Please copy the records from the line with "This screenshot has height=540, width=692." up to and including the line with "(x=135, y=325)", swapping "Preview" for "Code" and leaving everything else unchanged.

* Dataset excerpt
== == ==

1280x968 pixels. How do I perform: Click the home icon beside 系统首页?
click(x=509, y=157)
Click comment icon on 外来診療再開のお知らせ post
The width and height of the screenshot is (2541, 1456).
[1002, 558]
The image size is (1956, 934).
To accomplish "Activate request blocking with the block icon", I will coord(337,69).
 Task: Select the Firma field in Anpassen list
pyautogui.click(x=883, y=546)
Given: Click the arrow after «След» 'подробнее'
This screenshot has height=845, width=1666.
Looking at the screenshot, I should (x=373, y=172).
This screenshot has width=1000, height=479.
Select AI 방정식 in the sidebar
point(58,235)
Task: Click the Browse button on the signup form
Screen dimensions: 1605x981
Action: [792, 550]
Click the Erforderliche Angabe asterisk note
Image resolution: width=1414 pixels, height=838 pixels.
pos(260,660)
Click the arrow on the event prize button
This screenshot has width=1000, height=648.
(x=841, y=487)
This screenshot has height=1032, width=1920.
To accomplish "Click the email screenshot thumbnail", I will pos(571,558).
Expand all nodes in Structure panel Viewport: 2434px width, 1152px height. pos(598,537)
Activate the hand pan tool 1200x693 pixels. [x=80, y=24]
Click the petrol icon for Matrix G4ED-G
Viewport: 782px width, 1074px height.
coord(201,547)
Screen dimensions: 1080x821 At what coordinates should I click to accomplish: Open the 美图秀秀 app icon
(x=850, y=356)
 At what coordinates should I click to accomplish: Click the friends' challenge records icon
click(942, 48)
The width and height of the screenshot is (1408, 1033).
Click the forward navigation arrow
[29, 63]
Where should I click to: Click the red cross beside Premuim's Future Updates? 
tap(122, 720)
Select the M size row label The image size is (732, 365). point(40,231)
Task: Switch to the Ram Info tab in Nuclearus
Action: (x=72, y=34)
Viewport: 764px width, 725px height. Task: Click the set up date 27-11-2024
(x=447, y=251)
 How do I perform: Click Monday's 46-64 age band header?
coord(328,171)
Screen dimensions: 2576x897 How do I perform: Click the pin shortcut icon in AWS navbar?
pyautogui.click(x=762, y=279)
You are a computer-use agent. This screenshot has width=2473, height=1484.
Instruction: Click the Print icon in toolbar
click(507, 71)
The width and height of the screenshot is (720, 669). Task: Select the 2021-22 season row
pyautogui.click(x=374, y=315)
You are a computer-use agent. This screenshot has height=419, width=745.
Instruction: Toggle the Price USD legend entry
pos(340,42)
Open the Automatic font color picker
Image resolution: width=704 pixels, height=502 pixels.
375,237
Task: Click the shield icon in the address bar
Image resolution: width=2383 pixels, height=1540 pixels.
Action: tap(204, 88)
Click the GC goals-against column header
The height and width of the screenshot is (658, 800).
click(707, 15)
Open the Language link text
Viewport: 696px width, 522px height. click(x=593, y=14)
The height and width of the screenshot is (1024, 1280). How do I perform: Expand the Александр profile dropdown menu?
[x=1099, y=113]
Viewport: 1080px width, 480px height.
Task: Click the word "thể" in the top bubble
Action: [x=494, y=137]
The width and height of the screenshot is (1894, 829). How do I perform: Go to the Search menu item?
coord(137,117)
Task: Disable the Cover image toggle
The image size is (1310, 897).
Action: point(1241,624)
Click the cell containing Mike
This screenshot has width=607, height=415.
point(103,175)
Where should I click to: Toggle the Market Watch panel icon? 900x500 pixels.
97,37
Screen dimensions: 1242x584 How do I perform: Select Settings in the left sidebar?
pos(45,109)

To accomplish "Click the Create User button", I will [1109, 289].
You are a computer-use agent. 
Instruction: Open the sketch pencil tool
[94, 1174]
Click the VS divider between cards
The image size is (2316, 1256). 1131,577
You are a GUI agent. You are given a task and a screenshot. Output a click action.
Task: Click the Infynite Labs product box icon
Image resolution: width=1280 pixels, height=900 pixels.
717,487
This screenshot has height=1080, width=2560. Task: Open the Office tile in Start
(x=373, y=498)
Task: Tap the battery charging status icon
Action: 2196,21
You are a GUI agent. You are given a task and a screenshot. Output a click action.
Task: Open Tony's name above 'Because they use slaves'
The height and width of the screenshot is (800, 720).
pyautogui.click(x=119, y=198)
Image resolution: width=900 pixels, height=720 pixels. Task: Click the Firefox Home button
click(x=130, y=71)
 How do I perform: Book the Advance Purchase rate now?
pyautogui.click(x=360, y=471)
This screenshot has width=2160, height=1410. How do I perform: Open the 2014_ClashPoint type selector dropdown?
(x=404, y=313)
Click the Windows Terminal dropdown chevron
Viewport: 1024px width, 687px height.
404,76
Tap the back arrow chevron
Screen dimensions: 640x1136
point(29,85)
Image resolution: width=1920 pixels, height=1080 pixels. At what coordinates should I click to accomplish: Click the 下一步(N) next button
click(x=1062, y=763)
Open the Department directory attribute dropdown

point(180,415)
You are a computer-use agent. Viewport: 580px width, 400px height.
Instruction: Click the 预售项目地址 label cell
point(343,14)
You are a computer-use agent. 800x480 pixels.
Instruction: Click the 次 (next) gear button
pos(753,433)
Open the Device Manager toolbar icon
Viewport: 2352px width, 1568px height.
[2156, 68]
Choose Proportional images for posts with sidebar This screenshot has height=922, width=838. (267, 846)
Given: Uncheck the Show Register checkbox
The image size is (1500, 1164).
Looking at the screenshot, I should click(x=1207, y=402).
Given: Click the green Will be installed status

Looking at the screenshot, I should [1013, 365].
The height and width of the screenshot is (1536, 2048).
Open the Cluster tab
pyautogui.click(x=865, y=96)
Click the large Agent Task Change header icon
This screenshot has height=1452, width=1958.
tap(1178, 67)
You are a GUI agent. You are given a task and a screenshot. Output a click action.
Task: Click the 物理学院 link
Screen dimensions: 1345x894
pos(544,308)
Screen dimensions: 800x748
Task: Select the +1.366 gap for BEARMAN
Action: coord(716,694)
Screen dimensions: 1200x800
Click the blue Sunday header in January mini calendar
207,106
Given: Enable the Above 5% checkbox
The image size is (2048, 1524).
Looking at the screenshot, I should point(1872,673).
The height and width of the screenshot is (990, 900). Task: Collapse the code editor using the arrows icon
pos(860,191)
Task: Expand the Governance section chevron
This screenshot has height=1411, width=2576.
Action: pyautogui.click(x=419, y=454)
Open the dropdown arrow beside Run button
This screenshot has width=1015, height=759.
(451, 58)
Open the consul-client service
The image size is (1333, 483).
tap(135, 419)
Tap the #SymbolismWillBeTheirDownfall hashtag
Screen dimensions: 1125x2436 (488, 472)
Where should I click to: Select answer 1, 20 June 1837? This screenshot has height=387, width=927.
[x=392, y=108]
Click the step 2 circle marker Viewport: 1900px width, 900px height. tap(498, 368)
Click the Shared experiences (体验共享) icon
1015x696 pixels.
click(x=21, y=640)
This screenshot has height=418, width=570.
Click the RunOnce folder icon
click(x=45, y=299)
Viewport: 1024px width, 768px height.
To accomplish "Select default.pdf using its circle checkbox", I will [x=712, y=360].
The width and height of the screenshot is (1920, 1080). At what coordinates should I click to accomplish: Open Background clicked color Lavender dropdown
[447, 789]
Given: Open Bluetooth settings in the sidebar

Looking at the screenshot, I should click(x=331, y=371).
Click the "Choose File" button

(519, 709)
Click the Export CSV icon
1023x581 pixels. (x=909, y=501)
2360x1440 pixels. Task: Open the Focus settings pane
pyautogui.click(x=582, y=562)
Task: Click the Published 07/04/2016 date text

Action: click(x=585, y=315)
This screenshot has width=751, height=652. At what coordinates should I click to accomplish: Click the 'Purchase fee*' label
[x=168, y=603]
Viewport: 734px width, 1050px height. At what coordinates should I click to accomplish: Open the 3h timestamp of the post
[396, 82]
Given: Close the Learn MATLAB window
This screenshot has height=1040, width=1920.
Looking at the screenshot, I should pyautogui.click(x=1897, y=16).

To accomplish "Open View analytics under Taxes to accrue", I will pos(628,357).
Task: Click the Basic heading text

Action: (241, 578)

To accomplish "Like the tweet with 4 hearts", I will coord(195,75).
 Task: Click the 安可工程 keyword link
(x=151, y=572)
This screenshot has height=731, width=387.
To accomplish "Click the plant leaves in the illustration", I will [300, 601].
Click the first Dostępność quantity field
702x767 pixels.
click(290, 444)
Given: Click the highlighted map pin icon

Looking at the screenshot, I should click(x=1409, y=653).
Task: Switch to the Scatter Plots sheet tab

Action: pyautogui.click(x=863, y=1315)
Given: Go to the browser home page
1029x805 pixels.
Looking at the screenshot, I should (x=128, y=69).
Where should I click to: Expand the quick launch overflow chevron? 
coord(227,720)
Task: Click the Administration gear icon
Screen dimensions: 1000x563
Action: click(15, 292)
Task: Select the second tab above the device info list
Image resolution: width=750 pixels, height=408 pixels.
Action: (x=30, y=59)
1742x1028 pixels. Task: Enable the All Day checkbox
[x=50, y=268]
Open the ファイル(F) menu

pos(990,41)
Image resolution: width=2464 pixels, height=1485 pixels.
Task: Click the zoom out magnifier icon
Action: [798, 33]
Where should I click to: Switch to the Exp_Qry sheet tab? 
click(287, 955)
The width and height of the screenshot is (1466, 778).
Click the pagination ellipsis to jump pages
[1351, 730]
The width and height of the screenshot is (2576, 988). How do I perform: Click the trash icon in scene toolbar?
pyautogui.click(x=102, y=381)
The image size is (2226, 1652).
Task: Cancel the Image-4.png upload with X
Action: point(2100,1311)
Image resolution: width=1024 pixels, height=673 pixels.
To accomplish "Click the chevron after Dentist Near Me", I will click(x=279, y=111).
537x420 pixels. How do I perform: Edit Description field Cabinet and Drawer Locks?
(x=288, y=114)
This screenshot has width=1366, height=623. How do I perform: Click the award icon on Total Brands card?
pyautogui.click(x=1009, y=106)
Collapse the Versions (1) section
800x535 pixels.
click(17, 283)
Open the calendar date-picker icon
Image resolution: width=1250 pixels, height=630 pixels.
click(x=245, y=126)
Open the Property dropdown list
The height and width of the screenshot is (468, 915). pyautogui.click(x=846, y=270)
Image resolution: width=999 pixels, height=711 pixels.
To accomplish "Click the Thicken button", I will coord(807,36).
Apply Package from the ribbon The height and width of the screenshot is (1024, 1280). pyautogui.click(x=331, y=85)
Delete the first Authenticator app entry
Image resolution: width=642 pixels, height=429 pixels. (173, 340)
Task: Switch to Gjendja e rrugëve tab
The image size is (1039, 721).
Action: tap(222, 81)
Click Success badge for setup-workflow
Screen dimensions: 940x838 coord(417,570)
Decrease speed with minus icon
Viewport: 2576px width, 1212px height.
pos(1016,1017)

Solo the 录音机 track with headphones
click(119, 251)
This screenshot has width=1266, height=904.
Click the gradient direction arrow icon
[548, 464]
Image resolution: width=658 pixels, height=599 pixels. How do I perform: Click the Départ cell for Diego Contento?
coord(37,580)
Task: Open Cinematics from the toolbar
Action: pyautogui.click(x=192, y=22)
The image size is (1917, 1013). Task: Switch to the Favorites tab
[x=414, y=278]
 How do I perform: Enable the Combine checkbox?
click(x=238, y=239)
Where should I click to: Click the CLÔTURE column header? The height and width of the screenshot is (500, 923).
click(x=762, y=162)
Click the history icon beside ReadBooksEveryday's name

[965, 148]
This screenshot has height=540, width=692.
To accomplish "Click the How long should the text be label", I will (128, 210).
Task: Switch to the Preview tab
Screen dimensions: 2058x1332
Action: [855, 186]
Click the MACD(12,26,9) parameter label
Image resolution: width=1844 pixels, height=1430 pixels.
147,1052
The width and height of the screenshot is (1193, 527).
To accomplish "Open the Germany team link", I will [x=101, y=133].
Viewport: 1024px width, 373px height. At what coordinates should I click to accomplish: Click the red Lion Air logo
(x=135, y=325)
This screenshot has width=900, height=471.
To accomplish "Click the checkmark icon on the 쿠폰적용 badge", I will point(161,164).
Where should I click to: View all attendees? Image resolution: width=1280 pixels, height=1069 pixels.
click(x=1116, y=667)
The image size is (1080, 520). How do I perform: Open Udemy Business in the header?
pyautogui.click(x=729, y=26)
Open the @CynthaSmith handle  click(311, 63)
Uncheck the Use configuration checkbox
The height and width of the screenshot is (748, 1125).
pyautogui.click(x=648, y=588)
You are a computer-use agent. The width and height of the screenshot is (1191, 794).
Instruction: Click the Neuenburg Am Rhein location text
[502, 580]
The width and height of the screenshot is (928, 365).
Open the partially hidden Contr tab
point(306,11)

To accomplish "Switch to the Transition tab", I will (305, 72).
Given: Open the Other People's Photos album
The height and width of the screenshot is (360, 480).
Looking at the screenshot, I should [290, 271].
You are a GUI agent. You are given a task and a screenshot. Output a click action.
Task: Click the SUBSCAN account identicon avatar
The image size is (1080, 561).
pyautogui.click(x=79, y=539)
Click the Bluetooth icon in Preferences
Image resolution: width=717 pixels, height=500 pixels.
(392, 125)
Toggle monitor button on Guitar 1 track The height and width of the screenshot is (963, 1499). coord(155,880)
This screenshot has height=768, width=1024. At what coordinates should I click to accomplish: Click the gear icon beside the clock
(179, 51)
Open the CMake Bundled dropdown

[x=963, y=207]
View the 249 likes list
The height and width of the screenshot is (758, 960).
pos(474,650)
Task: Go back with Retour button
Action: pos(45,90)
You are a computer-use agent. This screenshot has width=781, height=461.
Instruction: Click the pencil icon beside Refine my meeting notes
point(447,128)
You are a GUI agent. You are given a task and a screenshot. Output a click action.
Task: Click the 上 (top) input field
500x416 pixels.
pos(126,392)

== == ==

* OUTPUT BELOW
This screenshot has height=540, width=692.
To accomplish "Click the How long should the text be label", I will (128, 210).
Task: Switch to the Code tab
Screen dimensions: 2058x1332
Action: [855, 186]
Click the MACD(12,26,9) parameter label
Image resolution: width=1844 pixels, height=1430 pixels.
147,1052
The width and height of the screenshot is (1193, 527).
To accomplish "Open the Germany team link", I will [x=101, y=133].
Viewport: 1024px width, 373px height. At what coordinates should I click to accomplish: Click the red Lion Air logo
(x=135, y=325)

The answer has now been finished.